The poor man’s (or woman’s) privet hedge is forsythia. Like our richer and more aristocratic English counterparts, many of us define our boarders with this fast growing and often leggy bush that can (without proper care) become like an ungroomed, gangly adolescent child. We put up with it, however, as its emergence this time of year is a spectacular explosion of yellow.
It teases us in early March when a first wave of warming temperatures hit and the buds begin to swell portending the blooms to come. By taking some early cuttings and bringing them inside, you can advance the first flower and get a glimpse of what is in store. But a few blooms is no replacement for the spectacle that will occur a few weeks later.
Forsythia starts out slow with a few trumpet shaped little flowers emerging on the tips of the branches. Its four petals and tiny stamen attract the flies and carpenter bees that have been exploring the yard. Within a few days, yards are graced with a row of bright yellow puffball-like bushes that iridescently stand out as do the laborers who are now patching the pockmarked roads of Spring. Some are solitary plantings near a front porch or stoop, but most line the road or a neighbor brightening up an otherwise barely green yard.

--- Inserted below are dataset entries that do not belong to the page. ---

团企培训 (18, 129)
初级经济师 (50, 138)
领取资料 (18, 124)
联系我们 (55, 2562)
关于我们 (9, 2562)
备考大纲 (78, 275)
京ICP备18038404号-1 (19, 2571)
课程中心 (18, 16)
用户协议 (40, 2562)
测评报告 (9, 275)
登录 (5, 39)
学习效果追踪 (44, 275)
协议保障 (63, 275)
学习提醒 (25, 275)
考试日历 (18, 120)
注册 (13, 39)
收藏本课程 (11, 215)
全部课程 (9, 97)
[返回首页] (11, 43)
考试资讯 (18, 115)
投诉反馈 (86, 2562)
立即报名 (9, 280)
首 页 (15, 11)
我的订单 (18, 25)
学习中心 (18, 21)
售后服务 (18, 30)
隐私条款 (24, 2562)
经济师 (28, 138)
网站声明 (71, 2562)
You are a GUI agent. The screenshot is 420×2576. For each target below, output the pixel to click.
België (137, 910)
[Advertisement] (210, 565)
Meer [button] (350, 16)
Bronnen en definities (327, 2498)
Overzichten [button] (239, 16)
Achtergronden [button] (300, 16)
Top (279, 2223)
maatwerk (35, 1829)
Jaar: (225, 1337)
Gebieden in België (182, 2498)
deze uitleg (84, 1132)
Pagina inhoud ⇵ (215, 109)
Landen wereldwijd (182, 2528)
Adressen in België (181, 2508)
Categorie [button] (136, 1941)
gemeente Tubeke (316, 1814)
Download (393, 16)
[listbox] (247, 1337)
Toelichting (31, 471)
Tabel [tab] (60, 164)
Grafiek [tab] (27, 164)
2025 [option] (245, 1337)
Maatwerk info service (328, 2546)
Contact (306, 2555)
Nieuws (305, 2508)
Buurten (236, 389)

But like the mythical Phoenix, forsythia burns bright for a fortnight and then settles back into a comforting, albeit dull green, mass of shoots and branches that need trimming throughout the growing season. For my line of forsythia, this is mostly its lot. The explosion of color is the muffled pop of a New Year Eve’s noisemaker. Only the tips of the forsythia reveal yellow flowers when the rest of any given branch sends out shoots of green. In some light, it appears that the flowers are hanging from invisible supports but closer examination reveals that the stems supporting them have no buds that want to flower. I realize that my lack of flowers is due to the lack of sun they get in the summer so flowering buds set. It seems unfair that just around the corner my neighbors’ bushes are bright with life while mine are waiting to put on their green.